Ia segera berjalan menyebrangi jalan itu melalui punggung zebra datar pas di depan pohon rindang tempat tukang parkir duduk termangu. Topi lebarnya ia tarik lebih rendah untuk menutup wajah immortalnya. Hanya butuh dua langkah ke kanan untuk menghidup kepulan asap kaldu yang menggirukan.

“Bang, bakso satu ya!” katanya sambil memantau pergerakan tumpangannya melalui GPS.

“Bungkus atau makan sini?” tanya si abang bakso yang sekilas terlihat menggunakan peci rajut berwarna putih.

“Bungkus, tanpa kol ya bang!” jawabnya tak lepas dari pandangan ke layarnya.

“Siap neng!”

GPS menunjukkan sekitar  lima menit lagi tumpangannya akan sampai. Terdengar keriuhan yang tak terdengar jelas di sekitarnya dan ia ingin segera pergi dari sana, menuju ke kamarnya, tenggelam dalam aroma kuah bakso dan pikirannya sendiri. Entah sudah berapa lama ia tidak merasakan makanan ini. Padahal dulu sekali, kala ia sakit, baksolah asupan  gizinya setiap hari. Mulai dari bakso ikan dari depot “Kita”, bakso “Hompimpa” di seberang apartemen, atau bakso beku “Bernardi” yang selalu dicampur sayur beku pula. Dahulu ia bleneg setengah mati, sekarang ia rindu setengah hidup. Tak disangka ia menemukannya tanpa dicari. Ia mengangkat kepalanya, meneliti butiran-butiran bakso yang tersusun rapi dengan mie dan su-un di rak bawahnya. Lalu ada daun bawang dan kol putih yang ia benci. Di dekat panci, berjejer botol-botol saus mulai dari saus sambal, saus toat, kecap asin bermerek limun, dan kecap manis bermerek kenangan mantan.
Peh, mungkin pabrik itu kehabisan nama, pikirnya.

Pandangannya beralih ke arah jalan dan menemukan tumpangannya sudah dekat.

“Ini mbak baksonya!”

Ia segera mengambil dompet, mengeluarkan pecahan sepuluh ribu, mengambil pesanannya dan menatap layar untuk memastikan plat nomor tumpangannya itu.

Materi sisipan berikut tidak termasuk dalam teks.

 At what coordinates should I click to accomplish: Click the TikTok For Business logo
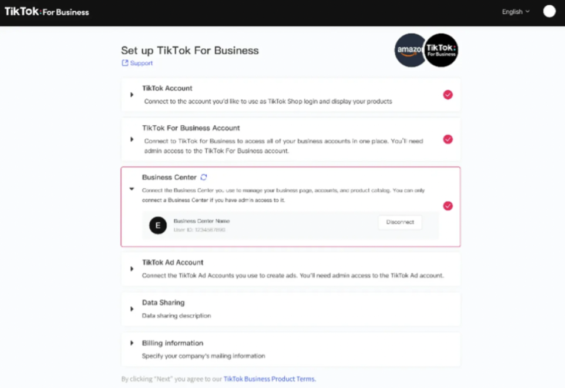(x=47, y=11)
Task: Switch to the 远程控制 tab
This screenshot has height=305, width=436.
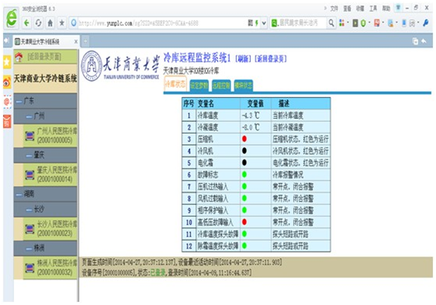Action: pos(221,85)
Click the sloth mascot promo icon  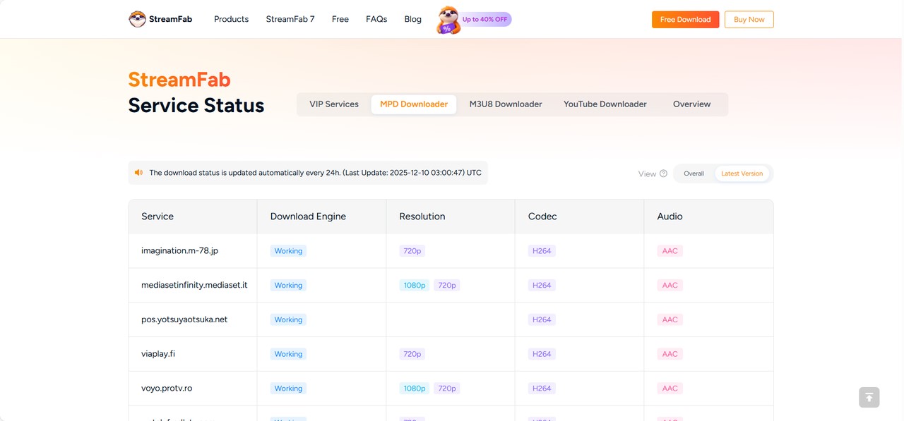point(447,20)
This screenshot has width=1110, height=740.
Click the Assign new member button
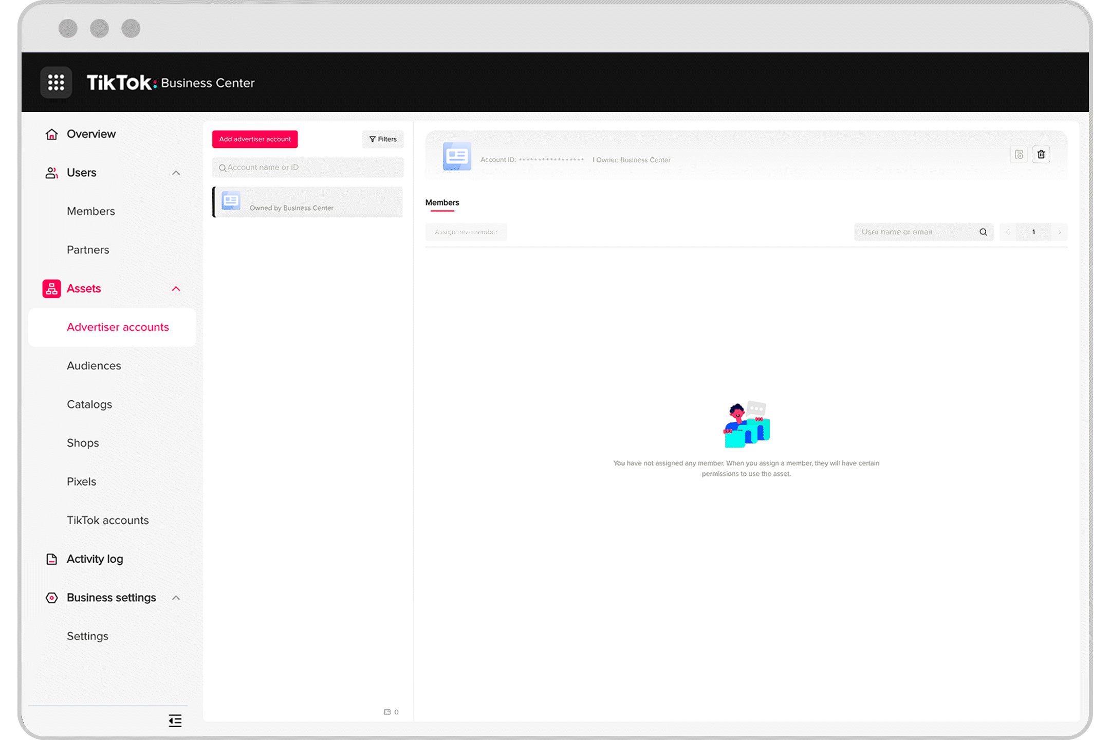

“Makasih bang!” katanya seraya melihat nama supir tumpangannya. Revis? Nama yang cukup keren untuk seorang supir. Langkah kakinya berhenti di pintu belakang mobil dan masuk ke dalamnya.

“Pak Revis?”
“Ya, mbak Keina ya?”
“Iya.”
“Oke.”

Supir langsung menurunkan rem tangan dan menancap gas. Namun tak sampai bergerak lima meter, tukang parkir yang tadinya duduk di bawah pohon, meniupkan peluitnya dari samping gerobak bakso. Gadis itu melengos, betapa mudahnya hidupmu, duhai tukang parkir. Mobil itu tetap berjalan dan tak menghiraukan suara prat-prit peluit tukang parkir ataupun tukang bakso.

Tukang bakso? Ia terlihat berlari ke arah mobil yang ditumpangi gadis itu dan berteriak, “Hei belum bayar neng!”

Gadis itu menoleh ke belakang, bingung dengan tukang bakso yang merasa baksonya belum dibayar. Namun ia berpikir, mengapa di awal tukang bakso memanggilnya neng, dan di akhir memanggilnya mbak?

Segera ia menyadari, ia membayar bakso itu bukan ke tukang bakso, melainkan tukang parkir.

Tukang parkir tertawa.

Tukang bakso mengikhlaskan seporsi baksonya yang raib dan kembali ke gerobak miliknya, tukang parkir kembali duduk di bawah pohon rindang, bangga akan dirinya.

Dan pada akhirnya tak ada yang mampu mengejar gadis itu, kecuali ia sendirilah yang memilih untuk kembali.